● **Task goal**
The records appear below. Copy each one exactly.

● **Data shown**
▼▼▼
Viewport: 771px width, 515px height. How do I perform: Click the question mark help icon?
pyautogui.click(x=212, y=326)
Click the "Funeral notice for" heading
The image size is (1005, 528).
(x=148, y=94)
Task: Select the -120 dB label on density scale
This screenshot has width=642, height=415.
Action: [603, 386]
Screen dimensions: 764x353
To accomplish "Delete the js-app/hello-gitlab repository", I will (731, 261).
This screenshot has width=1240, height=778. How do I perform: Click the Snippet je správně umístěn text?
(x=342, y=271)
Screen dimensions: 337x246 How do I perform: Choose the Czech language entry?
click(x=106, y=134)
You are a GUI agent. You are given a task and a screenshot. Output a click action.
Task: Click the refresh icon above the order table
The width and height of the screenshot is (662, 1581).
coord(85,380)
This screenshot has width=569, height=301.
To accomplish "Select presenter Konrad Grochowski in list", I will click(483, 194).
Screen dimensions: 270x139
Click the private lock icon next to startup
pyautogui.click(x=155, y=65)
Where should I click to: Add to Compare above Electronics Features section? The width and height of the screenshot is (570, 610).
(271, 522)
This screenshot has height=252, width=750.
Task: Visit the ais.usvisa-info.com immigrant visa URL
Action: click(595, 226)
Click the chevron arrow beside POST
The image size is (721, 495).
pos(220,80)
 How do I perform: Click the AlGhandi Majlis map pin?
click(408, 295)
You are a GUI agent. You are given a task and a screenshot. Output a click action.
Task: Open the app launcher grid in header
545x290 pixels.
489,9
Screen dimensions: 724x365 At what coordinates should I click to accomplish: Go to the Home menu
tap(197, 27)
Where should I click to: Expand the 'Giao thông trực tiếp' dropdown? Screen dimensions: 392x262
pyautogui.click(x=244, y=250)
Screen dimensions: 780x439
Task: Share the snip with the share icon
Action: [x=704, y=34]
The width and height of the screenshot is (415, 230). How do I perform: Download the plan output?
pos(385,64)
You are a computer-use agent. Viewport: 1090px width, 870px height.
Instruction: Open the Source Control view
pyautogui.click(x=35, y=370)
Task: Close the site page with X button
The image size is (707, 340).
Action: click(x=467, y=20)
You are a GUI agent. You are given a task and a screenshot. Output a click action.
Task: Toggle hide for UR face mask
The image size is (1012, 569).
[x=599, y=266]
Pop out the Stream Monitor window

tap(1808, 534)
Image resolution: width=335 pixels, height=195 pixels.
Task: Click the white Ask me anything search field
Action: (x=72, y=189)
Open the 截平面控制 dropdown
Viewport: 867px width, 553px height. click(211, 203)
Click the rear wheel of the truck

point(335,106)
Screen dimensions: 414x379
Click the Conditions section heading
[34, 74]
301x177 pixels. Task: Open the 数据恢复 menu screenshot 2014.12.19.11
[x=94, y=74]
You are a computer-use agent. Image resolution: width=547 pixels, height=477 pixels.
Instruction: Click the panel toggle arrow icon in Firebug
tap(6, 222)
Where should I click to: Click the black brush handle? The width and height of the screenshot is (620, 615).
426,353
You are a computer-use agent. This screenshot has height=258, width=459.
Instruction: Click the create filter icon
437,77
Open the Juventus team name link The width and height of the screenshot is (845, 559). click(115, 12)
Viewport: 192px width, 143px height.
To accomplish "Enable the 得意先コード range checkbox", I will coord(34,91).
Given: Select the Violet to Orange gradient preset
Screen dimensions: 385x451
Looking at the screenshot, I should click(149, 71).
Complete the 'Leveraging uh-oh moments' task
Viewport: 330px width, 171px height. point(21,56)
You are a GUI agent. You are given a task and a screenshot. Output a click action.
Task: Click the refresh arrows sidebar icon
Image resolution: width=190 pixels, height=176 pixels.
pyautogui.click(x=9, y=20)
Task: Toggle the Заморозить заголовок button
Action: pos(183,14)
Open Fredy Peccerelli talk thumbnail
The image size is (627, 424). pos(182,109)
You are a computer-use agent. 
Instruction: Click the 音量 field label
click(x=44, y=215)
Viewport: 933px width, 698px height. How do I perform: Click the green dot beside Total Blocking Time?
▲▲▲
● **Exercise solution**
Viewport: 771px width, 515px height. How do I perform: Click the question mark help icon?
pyautogui.click(x=212, y=326)
Click the "Funeral notice for" heading
The image size is (1005, 528).
(x=148, y=94)
Task: Select the -120 dB label on density scale
This screenshot has width=642, height=415.
Action: [603, 386]
Screen dimensions: 764x353
To accomplish "Delete the js-app/hello-gitlab repository", I will (731, 261).
This screenshot has width=1240, height=778. How do I perform: Click the Snippet je správně umístěn text?
(x=342, y=271)
Screen dimensions: 337x246 How do I perform: Choose the Czech language entry?
click(x=106, y=134)
You are a GUI agent. You are given a task and a screenshot. Output a click action.
Task: Click the refresh icon above the order table
The width and height of the screenshot is (662, 1581).
coord(85,380)
This screenshot has width=569, height=301.
To accomplish "Select presenter Konrad Grochowski in list", I will click(483, 194).
Screen dimensions: 270x139
Click the private lock icon next to startup
pyautogui.click(x=155, y=65)
Where should I click to: Add to Compare above Electronics Features section? The width and height of the screenshot is (570, 610).
(271, 522)
This screenshot has height=252, width=750.
Task: Visit the ais.usvisa-info.com immigrant visa URL
Action: click(595, 226)
Click the chevron arrow beside POST
The image size is (721, 495).
pos(220,80)
 How do I perform: Click the AlGhandi Majlis map pin?
click(408, 295)
You are a GUI agent. You are given a task and a screenshot. Output a click action.
Task: Open the app launcher grid in header
545x290 pixels.
489,9
Screen dimensions: 724x365 At what coordinates should I click to accomplish: Go to the Home menu
tap(197, 27)
Where should I click to: Expand the 'Giao thông trực tiếp' dropdown? Screen dimensions: 392x262
pyautogui.click(x=244, y=250)
Screen dimensions: 780x439
Task: Share the snip with the share icon
Action: [x=704, y=34]
The width and height of the screenshot is (415, 230). How do I perform: Download the plan output?
pos(385,64)
You are a computer-use agent. Viewport: 1090px width, 870px height.
Instruction: Open the Source Control view
pyautogui.click(x=35, y=370)
Task: Close the site page with X button
The image size is (707, 340).
Action: click(x=467, y=20)
You are a GUI agent. You are given a task and a screenshot. Output a click action.
Task: Toggle hide for UR face mask
The image size is (1012, 569).
[x=599, y=266]
Pop out the Stream Monitor window

tap(1808, 534)
Image resolution: width=335 pixels, height=195 pixels.
Task: Click the white Ask me anything search field
Action: (x=72, y=189)
Open the 截平面控制 dropdown
Viewport: 867px width, 553px height. click(211, 203)
Click the rear wheel of the truck

point(335,106)
Screen dimensions: 414x379
Click the Conditions section heading
[34, 74]
301x177 pixels. Task: Open the 数据恢复 menu screenshot 2014.12.19.11
[x=94, y=74]
You are a computer-use agent. Image resolution: width=547 pixels, height=477 pixels.
Instruction: Click the panel toggle arrow icon in Firebug
tap(6, 222)
Where should I click to: Click the black brush handle? The width and height of the screenshot is (620, 615).
426,353
You are a computer-use agent. This screenshot has height=258, width=459.
Instruction: Click the create filter icon
437,77
Open the Juventus team name link The width and height of the screenshot is (845, 559). click(115, 12)
Viewport: 192px width, 143px height.
To accomplish "Enable the 得意先コード range checkbox", I will coord(34,91).
Given: Select the Violet to Orange gradient preset
Screen dimensions: 385x451
Looking at the screenshot, I should click(149, 71).
Complete the 'Leveraging uh-oh moments' task
Viewport: 330px width, 171px height. point(21,56)
You are a GUI agent. You are given a task and a screenshot. Output a click action.
Task: Click the refresh arrows sidebar icon
Image resolution: width=190 pixels, height=176 pixels.
pyautogui.click(x=9, y=20)
Task: Toggle the Заморозить заголовок button
Action: pos(183,14)
Open Fredy Peccerelli talk thumbnail
The image size is (627, 424). pos(182,109)
You are a computer-use agent. 
Instruction: Click the 音量 field label
click(x=44, y=215)
Viewport: 933px width, 698px height. How do I perform: Click the green dot beside Total Blocking Time?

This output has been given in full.